## EXERCISE OBJECTIVE
Transcribe every record exactly as it appears.

## TASK MATERIAL
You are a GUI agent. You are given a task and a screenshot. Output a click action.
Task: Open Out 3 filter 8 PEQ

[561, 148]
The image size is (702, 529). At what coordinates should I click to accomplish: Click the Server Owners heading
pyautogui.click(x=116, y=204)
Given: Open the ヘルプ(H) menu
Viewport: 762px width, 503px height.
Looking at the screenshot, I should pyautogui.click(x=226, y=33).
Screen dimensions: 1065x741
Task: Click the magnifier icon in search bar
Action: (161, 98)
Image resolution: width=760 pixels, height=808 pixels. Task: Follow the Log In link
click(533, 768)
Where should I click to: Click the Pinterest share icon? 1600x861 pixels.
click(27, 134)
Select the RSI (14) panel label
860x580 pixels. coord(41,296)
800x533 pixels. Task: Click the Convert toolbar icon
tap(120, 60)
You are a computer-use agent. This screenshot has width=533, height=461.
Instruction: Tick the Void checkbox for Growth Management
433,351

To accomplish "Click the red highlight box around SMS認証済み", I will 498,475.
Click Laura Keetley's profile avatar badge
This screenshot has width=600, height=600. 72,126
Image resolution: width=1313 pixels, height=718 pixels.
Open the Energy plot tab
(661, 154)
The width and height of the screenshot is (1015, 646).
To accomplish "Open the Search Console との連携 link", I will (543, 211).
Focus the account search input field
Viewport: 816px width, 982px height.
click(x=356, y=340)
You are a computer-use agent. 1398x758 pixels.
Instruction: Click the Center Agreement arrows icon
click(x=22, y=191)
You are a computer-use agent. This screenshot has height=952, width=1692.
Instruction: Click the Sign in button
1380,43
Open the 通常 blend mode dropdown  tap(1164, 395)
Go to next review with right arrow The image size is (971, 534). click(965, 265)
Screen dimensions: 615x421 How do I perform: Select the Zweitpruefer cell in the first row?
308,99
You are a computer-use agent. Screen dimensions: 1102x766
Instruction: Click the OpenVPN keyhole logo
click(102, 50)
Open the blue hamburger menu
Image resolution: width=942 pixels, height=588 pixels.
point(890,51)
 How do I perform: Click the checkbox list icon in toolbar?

## PROBLEM SOLUTION
You are a GUI agent. You are given a task and a screenshot. Output a click action.
Task: Open Out 3 filter 8 PEQ

[561, 148]
The image size is (702, 529). At what coordinates should I click to accomplish: Click the Server Owners heading
pyautogui.click(x=116, y=204)
Given: Open the ヘルプ(H) menu
Viewport: 762px width, 503px height.
Looking at the screenshot, I should pyautogui.click(x=226, y=33).
Screen dimensions: 1065x741
Task: Click the magnifier icon in search bar
Action: (161, 98)
Image resolution: width=760 pixels, height=808 pixels. Task: Follow the Log In link
click(533, 768)
Where should I click to: Click the Pinterest share icon? 1600x861 pixels.
click(27, 134)
Select the RSI (14) panel label
860x580 pixels. coord(41,296)
800x533 pixels. Task: Click the Convert toolbar icon
tap(120, 60)
You are a computer-use agent. This screenshot has width=533, height=461.
Instruction: Tick the Void checkbox for Growth Management
433,351

To accomplish "Click the red highlight box around SMS認証済み", I will 498,475.
Click Laura Keetley's profile avatar badge
This screenshot has width=600, height=600. 72,126
Image resolution: width=1313 pixels, height=718 pixels.
Open the Energy plot tab
(661, 154)
The width and height of the screenshot is (1015, 646).
To accomplish "Open the Search Console との連携 link", I will (543, 211).
Focus the account search input field
Viewport: 816px width, 982px height.
click(x=356, y=340)
You are a computer-use agent. 1398x758 pixels.
Instruction: Click the Center Agreement arrows icon
click(x=22, y=191)
You are a computer-use agent. This screenshot has height=952, width=1692.
Instruction: Click the Sign in button
1380,43
Open the 通常 blend mode dropdown  tap(1164, 395)
Go to next review with right arrow The image size is (971, 534). click(965, 265)
Screen dimensions: 615x421 How do I perform: Select the Zweitpruefer cell in the first row?
308,99
You are a computer-use agent. Screen dimensions: 1102x766
Instruction: Click the OpenVPN keyhole logo
click(102, 50)
Open the blue hamburger menu
Image resolution: width=942 pixels, height=588 pixels.
point(890,51)
 How do I perform: Click the checkbox list icon in toolbar?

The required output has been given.